▶ TASK ITEM: Filter the entries below, keeping only lines with the word "width".

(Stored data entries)
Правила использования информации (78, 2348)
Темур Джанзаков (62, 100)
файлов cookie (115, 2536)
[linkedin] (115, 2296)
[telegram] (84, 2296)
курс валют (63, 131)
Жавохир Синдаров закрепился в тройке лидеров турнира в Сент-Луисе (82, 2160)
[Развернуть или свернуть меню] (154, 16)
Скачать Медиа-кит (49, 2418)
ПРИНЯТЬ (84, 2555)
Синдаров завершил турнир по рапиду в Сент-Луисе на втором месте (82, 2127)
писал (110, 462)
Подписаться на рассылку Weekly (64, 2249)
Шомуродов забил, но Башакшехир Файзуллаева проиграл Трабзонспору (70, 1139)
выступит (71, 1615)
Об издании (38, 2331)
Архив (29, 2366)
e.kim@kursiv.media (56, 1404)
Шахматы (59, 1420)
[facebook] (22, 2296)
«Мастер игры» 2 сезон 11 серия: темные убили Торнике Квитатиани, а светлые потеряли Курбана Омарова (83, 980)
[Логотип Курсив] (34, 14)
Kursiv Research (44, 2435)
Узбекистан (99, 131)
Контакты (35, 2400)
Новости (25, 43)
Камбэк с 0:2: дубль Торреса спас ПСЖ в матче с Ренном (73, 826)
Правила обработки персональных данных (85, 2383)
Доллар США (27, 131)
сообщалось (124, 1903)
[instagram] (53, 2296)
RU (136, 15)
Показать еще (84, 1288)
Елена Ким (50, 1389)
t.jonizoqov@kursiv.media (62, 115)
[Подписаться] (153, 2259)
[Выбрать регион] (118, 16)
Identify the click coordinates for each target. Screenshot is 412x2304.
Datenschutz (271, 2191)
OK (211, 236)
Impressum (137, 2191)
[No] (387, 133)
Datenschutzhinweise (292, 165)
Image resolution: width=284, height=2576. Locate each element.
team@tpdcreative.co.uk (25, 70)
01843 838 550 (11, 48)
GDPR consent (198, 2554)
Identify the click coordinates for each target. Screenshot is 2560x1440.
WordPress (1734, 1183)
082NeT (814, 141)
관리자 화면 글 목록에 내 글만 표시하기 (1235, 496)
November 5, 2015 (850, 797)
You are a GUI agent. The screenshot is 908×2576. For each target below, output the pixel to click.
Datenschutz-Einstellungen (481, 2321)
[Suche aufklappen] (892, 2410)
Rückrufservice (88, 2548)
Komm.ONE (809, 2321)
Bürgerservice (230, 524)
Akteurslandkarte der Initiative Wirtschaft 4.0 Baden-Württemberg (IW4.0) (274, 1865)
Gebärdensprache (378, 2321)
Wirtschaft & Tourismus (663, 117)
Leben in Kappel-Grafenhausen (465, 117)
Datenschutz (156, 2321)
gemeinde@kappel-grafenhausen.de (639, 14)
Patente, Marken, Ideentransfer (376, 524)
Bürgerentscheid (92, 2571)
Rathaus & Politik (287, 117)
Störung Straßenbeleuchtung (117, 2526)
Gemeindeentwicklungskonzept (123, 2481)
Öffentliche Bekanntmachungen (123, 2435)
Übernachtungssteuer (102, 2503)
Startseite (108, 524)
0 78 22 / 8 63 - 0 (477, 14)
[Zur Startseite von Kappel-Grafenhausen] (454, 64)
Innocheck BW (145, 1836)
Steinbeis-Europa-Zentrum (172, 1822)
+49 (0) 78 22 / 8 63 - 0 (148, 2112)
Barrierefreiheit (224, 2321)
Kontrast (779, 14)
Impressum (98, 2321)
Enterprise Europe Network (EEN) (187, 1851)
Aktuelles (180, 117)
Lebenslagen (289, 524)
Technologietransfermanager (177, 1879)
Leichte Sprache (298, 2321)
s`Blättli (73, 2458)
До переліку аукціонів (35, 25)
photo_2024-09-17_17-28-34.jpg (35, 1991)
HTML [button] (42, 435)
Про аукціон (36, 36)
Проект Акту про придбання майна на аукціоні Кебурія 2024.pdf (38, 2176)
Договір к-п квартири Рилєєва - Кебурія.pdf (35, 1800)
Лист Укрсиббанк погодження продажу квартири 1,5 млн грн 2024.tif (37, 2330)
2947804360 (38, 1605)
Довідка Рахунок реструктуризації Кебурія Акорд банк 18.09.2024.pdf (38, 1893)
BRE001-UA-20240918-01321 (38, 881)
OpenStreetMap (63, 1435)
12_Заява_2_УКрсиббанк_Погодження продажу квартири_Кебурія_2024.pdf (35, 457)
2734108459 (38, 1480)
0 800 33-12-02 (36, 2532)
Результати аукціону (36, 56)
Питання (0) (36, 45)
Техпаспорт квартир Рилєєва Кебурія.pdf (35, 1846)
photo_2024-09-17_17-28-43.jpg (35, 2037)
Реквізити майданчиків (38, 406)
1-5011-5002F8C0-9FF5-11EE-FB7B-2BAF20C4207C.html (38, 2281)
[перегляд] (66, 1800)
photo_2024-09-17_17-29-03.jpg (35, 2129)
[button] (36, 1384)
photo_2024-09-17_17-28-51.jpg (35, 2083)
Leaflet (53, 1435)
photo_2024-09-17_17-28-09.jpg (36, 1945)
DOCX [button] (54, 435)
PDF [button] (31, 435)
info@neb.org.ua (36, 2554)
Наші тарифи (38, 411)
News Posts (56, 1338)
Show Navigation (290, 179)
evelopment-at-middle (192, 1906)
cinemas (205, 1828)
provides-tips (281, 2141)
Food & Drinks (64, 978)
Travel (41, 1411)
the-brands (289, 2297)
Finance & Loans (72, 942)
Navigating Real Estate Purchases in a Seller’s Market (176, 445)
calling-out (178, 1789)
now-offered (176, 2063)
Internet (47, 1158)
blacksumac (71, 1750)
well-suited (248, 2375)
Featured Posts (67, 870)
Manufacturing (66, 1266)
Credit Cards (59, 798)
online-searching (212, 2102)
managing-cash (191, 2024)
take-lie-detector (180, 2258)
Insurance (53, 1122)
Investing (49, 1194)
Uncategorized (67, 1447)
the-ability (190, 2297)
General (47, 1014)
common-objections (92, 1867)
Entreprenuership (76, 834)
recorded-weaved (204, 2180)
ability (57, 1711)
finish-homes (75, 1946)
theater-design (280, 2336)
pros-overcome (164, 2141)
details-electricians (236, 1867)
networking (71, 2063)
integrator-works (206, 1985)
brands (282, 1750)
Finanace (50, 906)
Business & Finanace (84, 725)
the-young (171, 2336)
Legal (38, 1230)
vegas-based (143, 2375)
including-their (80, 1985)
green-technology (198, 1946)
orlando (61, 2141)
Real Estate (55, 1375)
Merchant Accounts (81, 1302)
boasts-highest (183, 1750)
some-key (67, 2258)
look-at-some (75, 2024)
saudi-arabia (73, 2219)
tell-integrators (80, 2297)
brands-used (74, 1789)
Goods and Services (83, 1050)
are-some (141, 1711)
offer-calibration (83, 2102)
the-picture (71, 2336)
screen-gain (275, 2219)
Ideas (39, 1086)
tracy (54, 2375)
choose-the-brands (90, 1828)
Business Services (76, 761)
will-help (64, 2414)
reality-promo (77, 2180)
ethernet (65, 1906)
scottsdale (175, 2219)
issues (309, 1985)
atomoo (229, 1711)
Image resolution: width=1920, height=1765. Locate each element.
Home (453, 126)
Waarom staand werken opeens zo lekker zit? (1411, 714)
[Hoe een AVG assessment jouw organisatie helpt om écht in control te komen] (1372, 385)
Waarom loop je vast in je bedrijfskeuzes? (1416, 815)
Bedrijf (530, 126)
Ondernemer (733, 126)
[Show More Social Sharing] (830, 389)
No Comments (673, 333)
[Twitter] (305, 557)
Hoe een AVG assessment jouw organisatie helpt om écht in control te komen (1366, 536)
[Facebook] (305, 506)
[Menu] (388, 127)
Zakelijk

▶ SOLUTION FOR THIS TASK:
Image resolution: width=284, height=2576. Locate each element.
Image resolution: width=1920, height=1765. Locate each element.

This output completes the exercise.